* TASK TO CARRY OUT *
The data beneath this task has to be reprinted character for character.

* EXTRACTED INFORMATION *
......

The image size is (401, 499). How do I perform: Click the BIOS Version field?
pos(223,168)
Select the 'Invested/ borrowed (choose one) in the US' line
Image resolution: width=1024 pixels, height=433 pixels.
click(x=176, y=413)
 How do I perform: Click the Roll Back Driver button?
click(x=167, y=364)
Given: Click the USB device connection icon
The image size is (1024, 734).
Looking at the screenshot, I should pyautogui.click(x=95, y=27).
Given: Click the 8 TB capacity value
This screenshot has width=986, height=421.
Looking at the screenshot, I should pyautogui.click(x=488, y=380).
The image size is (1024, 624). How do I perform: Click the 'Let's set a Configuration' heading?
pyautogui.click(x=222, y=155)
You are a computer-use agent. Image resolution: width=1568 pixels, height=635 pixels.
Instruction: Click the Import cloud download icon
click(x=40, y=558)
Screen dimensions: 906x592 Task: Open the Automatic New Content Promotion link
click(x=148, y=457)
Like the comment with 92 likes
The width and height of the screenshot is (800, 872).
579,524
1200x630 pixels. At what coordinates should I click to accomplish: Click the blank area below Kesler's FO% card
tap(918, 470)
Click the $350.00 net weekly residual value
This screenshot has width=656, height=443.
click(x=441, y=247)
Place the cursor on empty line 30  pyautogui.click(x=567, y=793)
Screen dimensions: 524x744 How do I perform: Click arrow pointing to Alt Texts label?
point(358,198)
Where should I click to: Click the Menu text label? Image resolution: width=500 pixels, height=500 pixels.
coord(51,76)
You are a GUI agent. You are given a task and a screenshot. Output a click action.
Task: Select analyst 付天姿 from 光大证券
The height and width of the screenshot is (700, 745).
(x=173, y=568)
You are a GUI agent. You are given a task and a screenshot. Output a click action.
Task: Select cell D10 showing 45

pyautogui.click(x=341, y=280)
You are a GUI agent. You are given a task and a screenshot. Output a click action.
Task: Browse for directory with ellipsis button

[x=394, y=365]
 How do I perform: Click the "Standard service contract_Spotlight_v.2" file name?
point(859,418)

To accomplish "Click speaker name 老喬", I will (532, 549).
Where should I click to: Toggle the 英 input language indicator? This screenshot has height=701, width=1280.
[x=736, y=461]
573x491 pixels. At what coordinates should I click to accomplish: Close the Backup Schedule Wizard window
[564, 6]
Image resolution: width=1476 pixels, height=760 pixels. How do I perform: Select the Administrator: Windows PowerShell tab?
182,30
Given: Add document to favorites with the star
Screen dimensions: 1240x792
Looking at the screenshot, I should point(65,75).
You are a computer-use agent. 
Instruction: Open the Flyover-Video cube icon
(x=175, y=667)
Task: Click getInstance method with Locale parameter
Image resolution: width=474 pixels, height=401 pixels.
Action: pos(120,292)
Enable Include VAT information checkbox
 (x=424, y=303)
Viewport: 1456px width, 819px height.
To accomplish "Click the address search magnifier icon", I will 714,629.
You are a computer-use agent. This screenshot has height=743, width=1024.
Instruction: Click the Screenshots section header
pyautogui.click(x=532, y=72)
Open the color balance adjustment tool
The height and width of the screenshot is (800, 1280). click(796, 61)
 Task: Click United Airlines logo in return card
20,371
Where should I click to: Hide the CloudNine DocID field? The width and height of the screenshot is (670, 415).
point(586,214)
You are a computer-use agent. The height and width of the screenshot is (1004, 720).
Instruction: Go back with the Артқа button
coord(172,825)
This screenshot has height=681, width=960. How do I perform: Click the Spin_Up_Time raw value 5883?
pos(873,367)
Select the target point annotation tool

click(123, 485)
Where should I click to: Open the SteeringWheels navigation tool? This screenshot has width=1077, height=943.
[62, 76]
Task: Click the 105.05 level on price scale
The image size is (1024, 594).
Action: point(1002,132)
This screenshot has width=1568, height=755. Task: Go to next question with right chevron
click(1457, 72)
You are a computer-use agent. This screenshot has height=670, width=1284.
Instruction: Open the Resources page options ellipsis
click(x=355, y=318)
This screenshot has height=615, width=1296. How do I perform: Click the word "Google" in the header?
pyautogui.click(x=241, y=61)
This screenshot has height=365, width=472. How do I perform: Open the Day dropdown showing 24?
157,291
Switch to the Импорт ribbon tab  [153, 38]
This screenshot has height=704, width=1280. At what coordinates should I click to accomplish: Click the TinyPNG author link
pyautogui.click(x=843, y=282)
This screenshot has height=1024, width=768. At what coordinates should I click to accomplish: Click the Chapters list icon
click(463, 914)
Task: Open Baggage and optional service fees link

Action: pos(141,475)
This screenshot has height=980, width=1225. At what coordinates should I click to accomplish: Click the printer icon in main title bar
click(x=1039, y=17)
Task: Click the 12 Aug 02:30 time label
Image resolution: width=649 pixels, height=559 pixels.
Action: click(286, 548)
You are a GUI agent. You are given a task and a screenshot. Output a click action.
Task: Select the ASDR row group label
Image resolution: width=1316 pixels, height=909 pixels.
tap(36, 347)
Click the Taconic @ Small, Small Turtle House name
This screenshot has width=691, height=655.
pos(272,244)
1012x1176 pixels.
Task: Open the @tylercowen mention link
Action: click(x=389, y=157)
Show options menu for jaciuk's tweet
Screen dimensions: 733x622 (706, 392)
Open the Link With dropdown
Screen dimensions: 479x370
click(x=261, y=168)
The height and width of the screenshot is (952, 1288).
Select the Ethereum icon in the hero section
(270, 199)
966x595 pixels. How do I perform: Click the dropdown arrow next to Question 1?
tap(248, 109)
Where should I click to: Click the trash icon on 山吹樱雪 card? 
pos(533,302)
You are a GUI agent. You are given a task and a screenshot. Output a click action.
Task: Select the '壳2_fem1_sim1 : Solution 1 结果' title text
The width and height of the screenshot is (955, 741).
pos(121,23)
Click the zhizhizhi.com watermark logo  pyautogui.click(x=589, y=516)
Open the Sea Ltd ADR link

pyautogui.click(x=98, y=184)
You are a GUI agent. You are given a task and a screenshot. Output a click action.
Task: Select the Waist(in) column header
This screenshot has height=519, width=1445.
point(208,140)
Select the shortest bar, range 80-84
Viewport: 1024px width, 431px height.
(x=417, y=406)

......

* RESPONSE TO THIS TASK *
The image size is (401, 499). How do I perform: Click the BIOS Version field?
pos(223,168)
Select the 'Invested/ borrowed (choose one) in the US' line
Image resolution: width=1024 pixels, height=433 pixels.
click(x=176, y=413)
 How do I perform: Click the Roll Back Driver button?
click(x=167, y=364)
Given: Click the USB device connection icon
The image size is (1024, 734).
Looking at the screenshot, I should pyautogui.click(x=95, y=27).
Given: Click the 8 TB capacity value
This screenshot has width=986, height=421.
Looking at the screenshot, I should pyautogui.click(x=488, y=380).
The image size is (1024, 624). How do I perform: Click the 'Let's set a Configuration' heading?
pyautogui.click(x=222, y=155)
You are a computer-use agent. Image resolution: width=1568 pixels, height=635 pixels.
Instruction: Click the Import cloud download icon
click(x=40, y=558)
Screen dimensions: 906x592 Task: Open the Automatic New Content Promotion link
click(x=148, y=457)
Like the comment with 92 likes
The width and height of the screenshot is (800, 872).
579,524
1200x630 pixels. At what coordinates should I click to accomplish: Click the blank area below Kesler's FO% card
tap(918, 470)
Click the $350.00 net weekly residual value
This screenshot has width=656, height=443.
click(x=441, y=247)
Place the cursor on empty line 30  pyautogui.click(x=567, y=793)
Screen dimensions: 524x744 How do I perform: Click arrow pointing to Alt Texts label?
point(358,198)
Where should I click to: Click the Menu text label? Image resolution: width=500 pixels, height=500 pixels.
coord(51,76)
You are a GUI agent. You are given a task and a screenshot. Output a click action.
Task: Select analyst 付天姿 from 光大证券
The height and width of the screenshot is (700, 745).
(x=173, y=568)
You are a GUI agent. You are given a task and a screenshot. Output a click action.
Task: Select cell D10 showing 45

pyautogui.click(x=341, y=280)
You are a GUI agent. You are given a task and a screenshot. Output a click action.
Task: Browse for directory with ellipsis button

[x=394, y=365]
 How do I perform: Click the "Standard service contract_Spotlight_v.2" file name?
point(859,418)

To accomplish "Click speaker name 老喬", I will (532, 549).
Where should I click to: Toggle the 英 input language indicator? This screenshot has height=701, width=1280.
[x=736, y=461]
573x491 pixels. At what coordinates should I click to accomplish: Close the Backup Schedule Wizard window
[564, 6]
Image resolution: width=1476 pixels, height=760 pixels. How do I perform: Select the Administrator: Windows PowerShell tab?
182,30
Given: Add document to favorites with the star
Screen dimensions: 1240x792
Looking at the screenshot, I should point(65,75).
You are a computer-use agent. 
Instruction: Open the Flyover-Video cube icon
(x=175, y=667)
Task: Click getInstance method with Locale parameter
Image resolution: width=474 pixels, height=401 pixels.
Action: pos(120,292)
Enable Include VAT information checkbox
 (x=424, y=303)
Viewport: 1456px width, 819px height.
To accomplish "Click the address search magnifier icon", I will 714,629.
You are a computer-use agent. This screenshot has height=743, width=1024.
Instruction: Click the Screenshots section header
pyautogui.click(x=532, y=72)
Open the color balance adjustment tool
The height and width of the screenshot is (800, 1280). click(796, 61)
 Task: Click United Airlines logo in return card
20,371
Where should I click to: Hide the CloudNine DocID field? The width and height of the screenshot is (670, 415).
point(586,214)
You are a computer-use agent. The height and width of the screenshot is (1004, 720).
Instruction: Go back with the Артқа button
coord(172,825)
This screenshot has height=681, width=960. How do I perform: Click the Spin_Up_Time raw value 5883?
pos(873,367)
Select the target point annotation tool

click(123, 485)
Where should I click to: Open the SteeringWheels navigation tool? This screenshot has width=1077, height=943.
[62, 76]
Task: Click the 105.05 level on price scale
The image size is (1024, 594).
Action: point(1002,132)
This screenshot has width=1568, height=755. Task: Go to next question with right chevron
click(1457, 72)
You are a computer-use agent. This screenshot has height=670, width=1284.
Instruction: Open the Resources page options ellipsis
click(x=355, y=318)
This screenshot has height=615, width=1296. How do I perform: Click the word "Google" in the header?
pyautogui.click(x=241, y=61)
This screenshot has height=365, width=472. How do I perform: Open the Day dropdown showing 24?
157,291
Switch to the Импорт ribbon tab  [153, 38]
This screenshot has height=704, width=1280. At what coordinates should I click to accomplish: Click the TinyPNG author link
pyautogui.click(x=843, y=282)
This screenshot has height=1024, width=768. At what coordinates should I click to accomplish: Click the Chapters list icon
click(463, 914)
Task: Open Baggage and optional service fees link

Action: pos(141,475)
This screenshot has height=980, width=1225. At what coordinates should I click to accomplish: Click the printer icon in main title bar
click(x=1039, y=17)
Task: Click the 12 Aug 02:30 time label
Image resolution: width=649 pixels, height=559 pixels.
Action: click(286, 548)
You are a GUI agent. You are given a task and a screenshot. Output a click action.
Task: Select the ASDR row group label
Image resolution: width=1316 pixels, height=909 pixels.
tap(36, 347)
Click the Taconic @ Small, Small Turtle House name
This screenshot has width=691, height=655.
pos(272,244)
1012x1176 pixels.
Task: Open the @tylercowen mention link
Action: click(x=389, y=157)
Show options menu for jaciuk's tweet
Screen dimensions: 733x622 (706, 392)
Open the Link With dropdown
Screen dimensions: 479x370
click(x=261, y=168)
The height and width of the screenshot is (952, 1288).
Select the Ethereum icon in the hero section
(270, 199)
966x595 pixels. How do I perform: Click the dropdown arrow next to Question 1?
tap(248, 109)
Where should I click to: Click the trash icon on 山吹樱雪 card? 
pos(533,302)
You are a GUI agent. You are given a task and a screenshot. Output a click action.
Task: Select the '壳2_fem1_sim1 : Solution 1 结果' title text
The width and height of the screenshot is (955, 741).
pos(121,23)
Click the zhizhizhi.com watermark logo  pyautogui.click(x=589, y=516)
Open the Sea Ltd ADR link

pyautogui.click(x=98, y=184)
You are a GUI agent. You are given a task and a screenshot. Output a click action.
Task: Select the Waist(in) column header
This screenshot has height=519, width=1445.
point(208,140)
Select the shortest bar, range 80-84
Viewport: 1024px width, 431px height.
(x=417, y=406)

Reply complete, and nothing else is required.